I pulled back from my embrace of him and he stood up, only I wasn’t at the foot of the cliff any longer. I was on the floor of the cave and my man was beside me and the fire was already lit in the fireplace before us. I watched as a second angel stepped away from Wyatt and whispering I said with all my heart, “Thank you!”
“Do not thank us for we are but emissaries of the Father’s love poured out for you. It is His will that we do and His words are simple to you and they are these, ‘Be still and know that I am God. Stay by your man, of which your faithful love of has helped to restore him to oneness with Me through My Son Jesus. In the days to come be fruitful and multiply and have dominion once more over the land now empty of inhabitants. Your enemies will soon be no more, but they will be as the hunted vermin of the earth and wholly detestable to every living creature.’ These are the Father’s words to you. His eyes are ever upon you, even as His Spirit resides strongly now within you both. Let there be peace in this house. Now attend to your man.”
I looked to Wyatt and glanced back to the angels, only they weren’t there any longer. Putting my hand over my heart, I whispered, glancing heavenward, “Your servant praises You Master! Thank you for the life of my child and that of my man! Glory be to You forever!”

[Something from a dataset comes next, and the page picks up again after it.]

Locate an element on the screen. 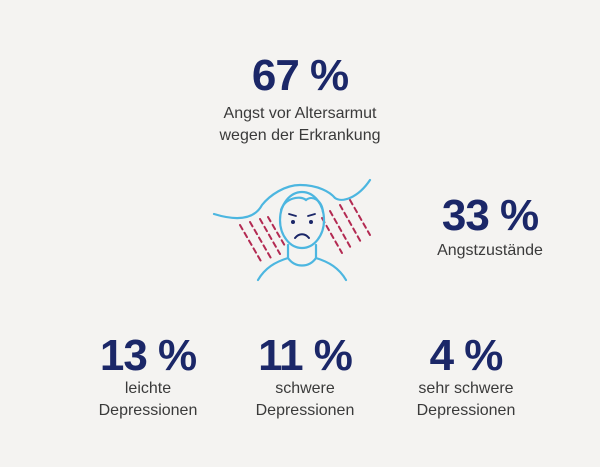  stat-label: leichte is located at coordinates (148, 388).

Wiping at my tears I reached forward and did as the angel had said to do. I undid Wyatt’s shirt and with a gasp took in the oozing bullet hole down low on his left side. Then, before my eyes the wound moved and something came out of it.
I reached down and picked up the smashed piece of lead from off the rug. I looked back to see that the wound had closed over and was gone from even being a wound. Still unconscious Wyatt’s chest rose and fell strongly as he breathed in and out.
Crying with praises to God, I clutched onto the evidence of a miracle that I held in my hand and lay down to press my cheek against my mate’s chest so I could listen to his heart beat. A heart that was now right with God!
“Thank you Jesus!” I whispered out as I fell asleep listening to the beat of life echo strongly within the man I loved.